**The problem:**
Write out each of the following records word for word, with nothing changed.

--- --- ---

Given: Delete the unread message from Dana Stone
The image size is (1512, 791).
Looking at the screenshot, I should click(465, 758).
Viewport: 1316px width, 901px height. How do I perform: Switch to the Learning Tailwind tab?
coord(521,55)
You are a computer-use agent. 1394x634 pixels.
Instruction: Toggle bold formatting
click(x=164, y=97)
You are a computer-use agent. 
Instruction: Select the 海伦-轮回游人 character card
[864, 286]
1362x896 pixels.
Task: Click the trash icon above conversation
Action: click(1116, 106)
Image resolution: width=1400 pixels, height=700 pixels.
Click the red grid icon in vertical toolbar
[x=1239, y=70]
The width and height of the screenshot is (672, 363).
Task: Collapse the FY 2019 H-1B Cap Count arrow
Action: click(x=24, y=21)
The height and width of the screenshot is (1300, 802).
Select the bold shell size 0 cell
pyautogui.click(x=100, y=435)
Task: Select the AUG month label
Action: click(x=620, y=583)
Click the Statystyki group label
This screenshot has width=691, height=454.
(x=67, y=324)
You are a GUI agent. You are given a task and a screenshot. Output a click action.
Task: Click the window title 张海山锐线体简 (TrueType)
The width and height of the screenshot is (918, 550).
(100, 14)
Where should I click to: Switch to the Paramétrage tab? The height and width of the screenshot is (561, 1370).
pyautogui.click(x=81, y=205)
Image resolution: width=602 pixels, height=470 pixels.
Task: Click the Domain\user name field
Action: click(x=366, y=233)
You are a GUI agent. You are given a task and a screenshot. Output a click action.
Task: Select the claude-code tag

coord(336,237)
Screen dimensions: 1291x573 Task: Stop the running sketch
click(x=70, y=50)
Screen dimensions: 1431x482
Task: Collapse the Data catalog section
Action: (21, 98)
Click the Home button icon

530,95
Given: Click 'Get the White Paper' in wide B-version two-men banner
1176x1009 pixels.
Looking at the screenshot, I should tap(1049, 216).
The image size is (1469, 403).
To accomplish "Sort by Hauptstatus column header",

--- --- ---

**Solution to this task:**
Given: Delete the unread message from Dana Stone
The image size is (1512, 791).
Looking at the screenshot, I should click(465, 758).
Viewport: 1316px width, 901px height. How do I perform: Switch to the Learning Tailwind tab?
coord(521,55)
You are a computer-use agent. 1394x634 pixels.
Instruction: Toggle bold formatting
click(x=164, y=97)
You are a computer-use agent. 
Instruction: Select the 海伦-轮回游人 character card
[864, 286]
1362x896 pixels.
Task: Click the trash icon above conversation
Action: click(1116, 106)
Image resolution: width=1400 pixels, height=700 pixels.
Click the red grid icon in vertical toolbar
[x=1239, y=70]
The width and height of the screenshot is (672, 363).
Task: Collapse the FY 2019 H-1B Cap Count arrow
Action: click(x=24, y=21)
The height and width of the screenshot is (1300, 802).
Select the bold shell size 0 cell
pyautogui.click(x=100, y=435)
Task: Select the AUG month label
Action: click(x=620, y=583)
Click the Statystyki group label
This screenshot has width=691, height=454.
(x=67, y=324)
You are a GUI agent. You are given a task and a screenshot. Output a click action.
Task: Click the window title 张海山锐线体简 (TrueType)
The width and height of the screenshot is (918, 550).
(100, 14)
Where should I click to: Switch to the Paramétrage tab? The height and width of the screenshot is (561, 1370).
pyautogui.click(x=81, y=205)
Image resolution: width=602 pixels, height=470 pixels.
Task: Click the Domain\user name field
Action: click(x=366, y=233)
You are a GUI agent. You are given a task and a screenshot. Output a click action.
Task: Select the claude-code tag

coord(336,237)
Screen dimensions: 1291x573 Task: Stop the running sketch
click(x=70, y=50)
Screen dimensions: 1431x482
Task: Collapse the Data catalog section
Action: (21, 98)
Click the Home button icon

530,95
Given: Click 'Get the White Paper' in wide B-version two-men banner
1176x1009 pixels.
Looking at the screenshot, I should tap(1049, 216).
The image size is (1469, 403).
To accomplish "Sort by Hauptstatus column header",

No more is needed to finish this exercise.